-- TO BE DONE --
- 1) According to the chunking strategies page, why does Chunkin rely on LangChain text splitters? Answer in one to three sentences.
- 2) On the chunking strategies page, which LangChain class does the html_headers strategy use?
- 3) Translate this sentence from the chunking strategies page into Spanish: "Chunkin uses LangChain text splitters for all chunking strategies."

:: TEXT SECTION

Skip to content

Chunking Strategies

Chunkin uses LangChain text splitters for all chunking strategies. These are battle-tested components that provide high-quality document splitting.

recursive (Default)

RecursiveCharacterTextSplitter from LangChain - Recursively splits text using a hierarchy of separators.

Default separators: ["\n\n", "\n", " ", ""]

Best for: General purpose text chunking with good context preservation.

chunker = DocumentChunker(strategy="recursive")

character

CharacterTextSplitter from LangChain - Simple character-based splitting.

Best for: Simple use cases, consistent chunk sizes.

chunker = DocumentChunker(strategy="character", chunk_size=500)

markdown

MarkdownTextSplitter from LangChain - Splits markdown preserving structure.

Best for: Markdown documents where header hierarchy should be respected.

chunker = DocumentChunker(strategy="markdown", chunk_size=800)

markdown_headers

MarkdownHeaderTextSplitter from LangChain - Splits by markdown headers only.

Best for: When you want to group content by section headers.

chunker = DocumentChunker(strategy="markdown_headers")

html_headers

HTMLHeaderTextSplitter from LangChain - Splits HTML by header tags.

Best for: HTML documents, web page content.

chunker = DocumentChunker(strategy="html_headers")

::::
:: RAW DATA

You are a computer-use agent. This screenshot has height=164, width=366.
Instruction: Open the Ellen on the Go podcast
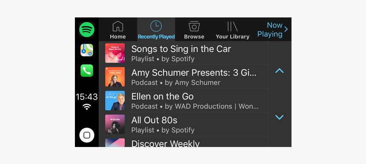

::::

-- WRITTEN RESPONSES --
- 1) Chunkin uses LangChain text splitters for every chunking strategy because they are battle-tested components that provide high-quality document splitting.

- 2) HTMLHeaderTextSplitter

- 3) Chunkin utiliza los divisores de texto de LangChain para todas las estrategias de fragmentación.